Formas mais inteligentes de melhorar o desempenho dos radiadores
O equilibrar é apenas uma peça de uma estratégia maior. Quem procura uma sensação de “aquecimento rápido” costuma combinar várias medidas pequenas que, juntas, aumentam o conforto mais do que qualquer truque isolado.
Ajustes simples que complementam o equilibrar radiadores
- Não bloqueie radiadores com móveis volumosos ou cortinas pesadas.
- Aspire o pó das aletas e por detrás dos painéis para melhorar a circulação de ar.
- Prefira painéis reflectores próprios para radiadores em vez de folha solta de cozinha.
- Instale válvulas termostáticas de radiador (TRV) onde a regulamentação local o permita.
- Regule radiadores de casas de banho e corredores um nível acima para ajudar o ar quente a circular pela casa.
Estas medidas não substituem o equilibrar, mas ajudam-no a resultar. Um radiador perfeitamente equilibrado, escondido atrás de um sofá, continuará a parecer fraco.
O que isto implica para bombas de calor e sistemas de baixa temperatura
As bombas de calor trabalham com temperaturas de água mais baixas do que as caldeiras a gás. Por isso, um equilibrar correcto torna-se ainda mais importante. Quando a água sai da bomba de calor morna, em vez de muito quente, não dá para contar com meia dúzia de radiadores “fortes” para aquecer a casa inteira.
Os instaladores costumam gastar uma parte considerável do tempo de colocação em serviço a equilibrar cada circuito com cuidado. Quem muda de caldeira para bomba de calor, por vezes, culpa a bomba por divisões tépidas quando o problema real está nas válvulas de retorno que ninguém ajusta há anos.
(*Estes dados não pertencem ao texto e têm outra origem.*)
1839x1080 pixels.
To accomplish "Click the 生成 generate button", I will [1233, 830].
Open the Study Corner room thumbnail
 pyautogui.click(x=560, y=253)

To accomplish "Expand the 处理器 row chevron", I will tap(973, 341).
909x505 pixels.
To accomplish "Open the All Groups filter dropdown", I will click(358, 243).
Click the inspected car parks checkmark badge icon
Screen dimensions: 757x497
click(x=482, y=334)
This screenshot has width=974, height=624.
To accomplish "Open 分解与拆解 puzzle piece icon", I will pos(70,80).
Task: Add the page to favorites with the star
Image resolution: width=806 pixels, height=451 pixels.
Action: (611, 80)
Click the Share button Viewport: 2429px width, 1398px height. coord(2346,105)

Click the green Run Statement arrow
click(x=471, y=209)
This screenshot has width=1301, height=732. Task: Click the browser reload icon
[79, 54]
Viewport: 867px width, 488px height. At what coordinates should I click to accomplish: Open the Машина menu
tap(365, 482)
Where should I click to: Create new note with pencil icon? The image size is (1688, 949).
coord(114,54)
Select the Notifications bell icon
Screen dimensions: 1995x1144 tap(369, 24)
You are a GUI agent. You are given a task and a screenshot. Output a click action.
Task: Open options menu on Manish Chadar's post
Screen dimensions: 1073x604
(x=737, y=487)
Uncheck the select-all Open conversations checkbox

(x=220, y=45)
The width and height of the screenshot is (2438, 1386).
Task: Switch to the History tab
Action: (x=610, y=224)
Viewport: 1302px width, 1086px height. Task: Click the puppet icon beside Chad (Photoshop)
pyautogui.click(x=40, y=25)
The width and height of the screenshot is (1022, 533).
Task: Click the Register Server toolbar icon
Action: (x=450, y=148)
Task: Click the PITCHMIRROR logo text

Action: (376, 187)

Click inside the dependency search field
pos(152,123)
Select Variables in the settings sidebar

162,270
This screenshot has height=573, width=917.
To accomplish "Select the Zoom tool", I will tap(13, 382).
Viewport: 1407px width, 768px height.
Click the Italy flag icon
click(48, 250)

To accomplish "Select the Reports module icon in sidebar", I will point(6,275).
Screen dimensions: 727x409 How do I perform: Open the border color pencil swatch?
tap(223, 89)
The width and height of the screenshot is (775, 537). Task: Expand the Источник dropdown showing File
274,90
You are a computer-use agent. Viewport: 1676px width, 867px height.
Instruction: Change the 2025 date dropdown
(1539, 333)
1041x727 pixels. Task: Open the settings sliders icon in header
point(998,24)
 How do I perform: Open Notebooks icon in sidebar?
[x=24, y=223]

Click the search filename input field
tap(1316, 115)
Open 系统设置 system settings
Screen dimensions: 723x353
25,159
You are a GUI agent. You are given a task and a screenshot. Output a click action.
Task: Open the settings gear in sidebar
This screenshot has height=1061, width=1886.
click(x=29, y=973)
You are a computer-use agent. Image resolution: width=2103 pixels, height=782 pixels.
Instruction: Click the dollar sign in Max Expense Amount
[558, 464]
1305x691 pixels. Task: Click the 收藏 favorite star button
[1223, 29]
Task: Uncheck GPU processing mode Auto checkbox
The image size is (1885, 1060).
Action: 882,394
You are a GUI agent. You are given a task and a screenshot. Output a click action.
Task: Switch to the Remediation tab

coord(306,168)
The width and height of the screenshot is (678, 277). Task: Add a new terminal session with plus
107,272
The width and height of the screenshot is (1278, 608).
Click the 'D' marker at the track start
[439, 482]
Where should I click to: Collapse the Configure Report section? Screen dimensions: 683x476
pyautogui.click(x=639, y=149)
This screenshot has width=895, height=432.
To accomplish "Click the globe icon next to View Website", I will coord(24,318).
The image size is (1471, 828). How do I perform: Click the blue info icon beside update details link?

A pensar a longo prazo: do truque rápido à estratégia de aquecimento
Colocar papel de alumínio atrás dos radiadores encaixa num certo tipo de abordagem: rápida, barata e visível. Já o equilibrar parece técnico e demorado. Ainda assim, está alinhado com a direcção das políticas de aquecimento doméstico no Reino Unido e nos EUA: temperaturas de ida mais baixas, melhores controlos e ganhos graduais de eficiência em vez de “gadgets” chamativos.
Para famílias a lidar com contas a subir, o método do canalizador junta uma combinação pouco comum: baixo custo, sem equipamento especializado e com fundamento técnico real. Quando é acompanhado por bom isolamento, vedação básica de correntes de ar e uso inteligente de termóstatos, um sistema equilibrado pode transformar um aquecimento irregular em algo mais estável, mais silencioso e claramente mais confortável - sem uma folha amarrotada de alumínio à vista.